Collected data
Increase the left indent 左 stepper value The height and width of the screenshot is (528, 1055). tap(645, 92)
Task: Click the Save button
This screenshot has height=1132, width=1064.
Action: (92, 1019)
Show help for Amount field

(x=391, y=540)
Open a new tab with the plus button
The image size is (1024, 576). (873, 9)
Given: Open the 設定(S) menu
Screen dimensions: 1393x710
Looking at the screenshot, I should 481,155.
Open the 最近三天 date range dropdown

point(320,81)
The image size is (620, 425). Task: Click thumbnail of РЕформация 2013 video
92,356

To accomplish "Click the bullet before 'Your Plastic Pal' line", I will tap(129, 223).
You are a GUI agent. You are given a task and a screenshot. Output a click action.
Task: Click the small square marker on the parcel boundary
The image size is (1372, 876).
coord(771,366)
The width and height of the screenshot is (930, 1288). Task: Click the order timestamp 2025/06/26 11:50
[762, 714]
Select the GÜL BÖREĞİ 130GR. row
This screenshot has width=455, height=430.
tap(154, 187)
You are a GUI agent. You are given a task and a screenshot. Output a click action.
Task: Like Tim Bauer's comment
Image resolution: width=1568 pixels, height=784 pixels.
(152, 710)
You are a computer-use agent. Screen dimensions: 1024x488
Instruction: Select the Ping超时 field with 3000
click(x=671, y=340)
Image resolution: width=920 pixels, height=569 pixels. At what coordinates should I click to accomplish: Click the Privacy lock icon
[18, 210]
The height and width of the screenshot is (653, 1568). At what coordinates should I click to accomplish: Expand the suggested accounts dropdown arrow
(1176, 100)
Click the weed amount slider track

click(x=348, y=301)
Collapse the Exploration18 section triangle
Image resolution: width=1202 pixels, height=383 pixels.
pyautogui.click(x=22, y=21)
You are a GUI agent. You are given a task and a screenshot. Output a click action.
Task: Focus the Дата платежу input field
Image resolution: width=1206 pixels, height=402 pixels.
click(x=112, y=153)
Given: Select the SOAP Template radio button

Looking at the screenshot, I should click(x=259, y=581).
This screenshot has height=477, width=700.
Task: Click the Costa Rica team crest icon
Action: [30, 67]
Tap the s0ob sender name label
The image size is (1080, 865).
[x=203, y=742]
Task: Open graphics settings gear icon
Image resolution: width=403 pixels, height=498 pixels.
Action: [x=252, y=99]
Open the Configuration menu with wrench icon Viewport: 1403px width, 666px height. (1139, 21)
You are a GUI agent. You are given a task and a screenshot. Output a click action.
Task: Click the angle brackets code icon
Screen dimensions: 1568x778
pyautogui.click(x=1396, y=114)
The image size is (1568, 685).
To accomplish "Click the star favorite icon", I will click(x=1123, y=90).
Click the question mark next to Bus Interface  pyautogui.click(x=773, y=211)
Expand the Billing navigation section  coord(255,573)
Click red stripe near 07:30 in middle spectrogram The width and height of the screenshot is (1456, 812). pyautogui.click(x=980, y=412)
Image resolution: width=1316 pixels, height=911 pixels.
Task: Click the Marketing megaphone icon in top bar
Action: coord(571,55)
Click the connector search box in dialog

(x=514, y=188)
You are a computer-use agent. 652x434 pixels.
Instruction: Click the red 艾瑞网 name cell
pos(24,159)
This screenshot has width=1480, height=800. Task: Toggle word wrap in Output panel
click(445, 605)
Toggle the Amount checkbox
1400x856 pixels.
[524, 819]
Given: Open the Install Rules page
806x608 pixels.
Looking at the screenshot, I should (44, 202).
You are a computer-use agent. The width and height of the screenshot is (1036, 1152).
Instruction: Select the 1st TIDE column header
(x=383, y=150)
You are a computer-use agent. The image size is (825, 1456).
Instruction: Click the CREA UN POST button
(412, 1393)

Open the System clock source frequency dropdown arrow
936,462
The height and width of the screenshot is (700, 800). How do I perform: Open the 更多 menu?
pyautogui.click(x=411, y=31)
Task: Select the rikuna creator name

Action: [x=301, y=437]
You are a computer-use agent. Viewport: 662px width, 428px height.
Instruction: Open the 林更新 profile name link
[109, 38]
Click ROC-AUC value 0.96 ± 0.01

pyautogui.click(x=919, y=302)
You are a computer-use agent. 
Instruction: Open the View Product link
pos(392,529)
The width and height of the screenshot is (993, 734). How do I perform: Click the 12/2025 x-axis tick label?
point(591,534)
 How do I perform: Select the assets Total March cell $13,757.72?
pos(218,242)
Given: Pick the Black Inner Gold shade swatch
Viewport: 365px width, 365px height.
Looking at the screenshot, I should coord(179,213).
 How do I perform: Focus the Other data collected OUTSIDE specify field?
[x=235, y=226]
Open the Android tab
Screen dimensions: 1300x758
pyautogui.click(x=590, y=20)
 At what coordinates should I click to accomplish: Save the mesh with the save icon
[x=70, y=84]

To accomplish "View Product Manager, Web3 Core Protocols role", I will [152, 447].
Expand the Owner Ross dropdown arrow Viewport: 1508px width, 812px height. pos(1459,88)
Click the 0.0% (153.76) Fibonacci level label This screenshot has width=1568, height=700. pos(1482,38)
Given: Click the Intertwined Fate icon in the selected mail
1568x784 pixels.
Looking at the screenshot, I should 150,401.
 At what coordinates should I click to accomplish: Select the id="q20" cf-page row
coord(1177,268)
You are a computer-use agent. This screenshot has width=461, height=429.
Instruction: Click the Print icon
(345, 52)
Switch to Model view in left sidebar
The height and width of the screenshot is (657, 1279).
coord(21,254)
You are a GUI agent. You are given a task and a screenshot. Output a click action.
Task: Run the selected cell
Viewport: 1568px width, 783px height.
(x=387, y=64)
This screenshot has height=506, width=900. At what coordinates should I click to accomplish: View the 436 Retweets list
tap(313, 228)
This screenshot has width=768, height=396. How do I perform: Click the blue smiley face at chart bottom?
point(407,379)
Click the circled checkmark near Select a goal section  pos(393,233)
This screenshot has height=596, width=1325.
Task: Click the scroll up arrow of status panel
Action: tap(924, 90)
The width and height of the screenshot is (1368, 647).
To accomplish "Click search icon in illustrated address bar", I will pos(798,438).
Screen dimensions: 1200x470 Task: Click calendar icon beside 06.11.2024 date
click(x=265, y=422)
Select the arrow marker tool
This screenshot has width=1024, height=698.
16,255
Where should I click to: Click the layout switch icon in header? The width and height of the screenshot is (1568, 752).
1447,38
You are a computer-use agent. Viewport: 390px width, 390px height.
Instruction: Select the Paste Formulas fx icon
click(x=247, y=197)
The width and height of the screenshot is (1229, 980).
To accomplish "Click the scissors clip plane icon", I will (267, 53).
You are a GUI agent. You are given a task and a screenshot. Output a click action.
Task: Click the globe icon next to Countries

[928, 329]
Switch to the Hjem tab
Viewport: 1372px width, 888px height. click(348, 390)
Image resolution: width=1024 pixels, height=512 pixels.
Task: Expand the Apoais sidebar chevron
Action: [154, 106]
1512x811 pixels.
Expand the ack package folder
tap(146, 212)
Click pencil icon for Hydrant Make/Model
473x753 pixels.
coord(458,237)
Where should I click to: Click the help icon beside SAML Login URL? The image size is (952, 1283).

• [WHAT IS NEEDED]: The data above must be reproduced in full, exactly as given.

• [SOLUTION FOR THIS TASK]:
Increase the left indent 左 stepper value The height and width of the screenshot is (528, 1055). tap(645, 92)
Task: Click the Save button
This screenshot has height=1132, width=1064.
Action: (92, 1019)
Show help for Amount field

(x=391, y=540)
Open a new tab with the plus button
The image size is (1024, 576). (873, 9)
Given: Open the 設定(S) menu
Screen dimensions: 1393x710
Looking at the screenshot, I should 481,155.
Open the 最近三天 date range dropdown

point(320,81)
The image size is (620, 425). Task: Click thumbnail of РЕформация 2013 video
92,356

To accomplish "Click the bullet before 'Your Plastic Pal' line", I will tap(129, 223).
You are a GUI agent. You are given a task and a screenshot. Output a click action.
Task: Click the small square marker on the parcel boundary
The image size is (1372, 876).
coord(771,366)
The width and height of the screenshot is (930, 1288). Task: Click the order timestamp 2025/06/26 11:50
[762, 714]
Select the GÜL BÖREĞİ 130GR. row
This screenshot has width=455, height=430.
tap(154, 187)
You are a GUI agent. You are given a task and a screenshot. Output a click action.
Task: Like Tim Bauer's comment
Image resolution: width=1568 pixels, height=784 pixels.
(152, 710)
You are a computer-use agent. Screen dimensions: 1024x488
Instruction: Select the Ping超时 field with 3000
click(x=671, y=340)
Image resolution: width=920 pixels, height=569 pixels. At what coordinates should I click to accomplish: Click the Privacy lock icon
[18, 210]
The height and width of the screenshot is (653, 1568). At what coordinates should I click to accomplish: Expand the suggested accounts dropdown arrow
(1176, 100)
Click the weed amount slider track

click(x=348, y=301)
Collapse the Exploration18 section triangle
Image resolution: width=1202 pixels, height=383 pixels.
pyautogui.click(x=22, y=21)
You are a GUI agent. You are given a task and a screenshot. Output a click action.
Task: Focus the Дата платежу input field
Image resolution: width=1206 pixels, height=402 pixels.
click(x=112, y=153)
Given: Select the SOAP Template radio button

Looking at the screenshot, I should click(x=259, y=581).
This screenshot has height=477, width=700.
Task: Click the Costa Rica team crest icon
Action: [30, 67]
Tap the s0ob sender name label
The image size is (1080, 865).
[x=203, y=742]
Task: Open graphics settings gear icon
Image resolution: width=403 pixels, height=498 pixels.
Action: [x=252, y=99]
Open the Configuration menu with wrench icon Viewport: 1403px width, 666px height. (1139, 21)
You are a GUI agent. You are given a task and a screenshot. Output a click action.
Task: Click the angle brackets code icon
Screen dimensions: 1568x778
pyautogui.click(x=1396, y=114)
The image size is (1568, 685).
To accomplish "Click the star favorite icon", I will click(x=1123, y=90).
Click the question mark next to Bus Interface  pyautogui.click(x=773, y=211)
Expand the Billing navigation section  coord(255,573)
Click red stripe near 07:30 in middle spectrogram The width and height of the screenshot is (1456, 812). pyautogui.click(x=980, y=412)
Image resolution: width=1316 pixels, height=911 pixels.
Task: Click the Marketing megaphone icon in top bar
Action: coord(571,55)
Click the connector search box in dialog

(x=514, y=188)
You are a computer-use agent. 652x434 pixels.
Instruction: Click the red 艾瑞网 name cell
pos(24,159)
This screenshot has width=1480, height=800. Task: Toggle word wrap in Output panel
click(445, 605)
Toggle the Amount checkbox
1400x856 pixels.
[524, 819]
Given: Open the Install Rules page
806x608 pixels.
Looking at the screenshot, I should (44, 202).
You are a computer-use agent. The width and height of the screenshot is (1036, 1152).
Instruction: Select the 1st TIDE column header
(x=383, y=150)
You are a computer-use agent. The image size is (825, 1456).
Instruction: Click the CREA UN POST button
(412, 1393)

Open the System clock source frequency dropdown arrow
936,462
The height and width of the screenshot is (700, 800). How do I perform: Open the 更多 menu?
pyautogui.click(x=411, y=31)
Task: Select the rikuna creator name

Action: [x=301, y=437]
You are a computer-use agent. Viewport: 662px width, 428px height.
Instruction: Open the 林更新 profile name link
[109, 38]
Click ROC-AUC value 0.96 ± 0.01

pyautogui.click(x=919, y=302)
You are a computer-use agent. 
Instruction: Open the View Product link
pos(392,529)
The width and height of the screenshot is (993, 734). How do I perform: Click the 12/2025 x-axis tick label?
point(591,534)
 How do I perform: Select the assets Total March cell $13,757.72?
pos(218,242)
Given: Pick the Black Inner Gold shade swatch
Viewport: 365px width, 365px height.
Looking at the screenshot, I should coord(179,213).
 How do I perform: Focus the Other data collected OUTSIDE specify field?
[x=235, y=226]
Open the Android tab
Screen dimensions: 1300x758
pyautogui.click(x=590, y=20)
 At what coordinates should I click to accomplish: Save the mesh with the save icon
[x=70, y=84]

To accomplish "View Product Manager, Web3 Core Protocols role", I will [152, 447].
Expand the Owner Ross dropdown arrow Viewport: 1508px width, 812px height. pos(1459,88)
Click the 0.0% (153.76) Fibonacci level label This screenshot has width=1568, height=700. pos(1482,38)
Given: Click the Intertwined Fate icon in the selected mail
1568x784 pixels.
Looking at the screenshot, I should 150,401.
 At what coordinates should I click to accomplish: Select the id="q20" cf-page row
coord(1177,268)
You are a computer-use agent. This screenshot has width=461, height=429.
Instruction: Click the Print icon
(345, 52)
Switch to Model view in left sidebar
The height and width of the screenshot is (657, 1279).
coord(21,254)
You are a GUI agent. You are given a task and a screenshot. Output a click action.
Task: Run the selected cell
Viewport: 1568px width, 783px height.
(x=387, y=64)
This screenshot has height=506, width=900. At what coordinates should I click to accomplish: View the 436 Retweets list
tap(313, 228)
This screenshot has width=768, height=396. How do I perform: Click the blue smiley face at chart bottom?
point(407,379)
Click the circled checkmark near Select a goal section  pos(393,233)
This screenshot has height=596, width=1325.
Task: Click the scroll up arrow of status panel
Action: tap(924, 90)
The width and height of the screenshot is (1368, 647).
To accomplish "Click search icon in illustrated address bar", I will pos(798,438).
Screen dimensions: 1200x470 Task: Click calendar icon beside 06.11.2024 date
click(x=265, y=422)
Select the arrow marker tool
This screenshot has width=1024, height=698.
16,255
Where should I click to: Click the layout switch icon in header? The width and height of the screenshot is (1568, 752).
1447,38
You are a computer-use agent. Viewport: 390px width, 390px height.
Instruction: Select the Paste Formulas fx icon
click(x=247, y=197)
The width and height of the screenshot is (1229, 980).
To accomplish "Click the scissors clip plane icon", I will (267, 53).
You are a GUI agent. You are given a task and a screenshot. Output a click action.
Task: Click the globe icon next to Countries

[928, 329]
Switch to the Hjem tab
Viewport: 1372px width, 888px height. click(348, 390)
Image resolution: width=1024 pixels, height=512 pixels.
Task: Expand the Apoais sidebar chevron
Action: [154, 106]
1512x811 pixels.
Expand the ack package folder
tap(146, 212)
Click pencil icon for Hydrant Make/Model
473x753 pixels.
coord(458,237)
Where should I click to: Click the help icon beside SAML Login URL? The image size is (952, 1283).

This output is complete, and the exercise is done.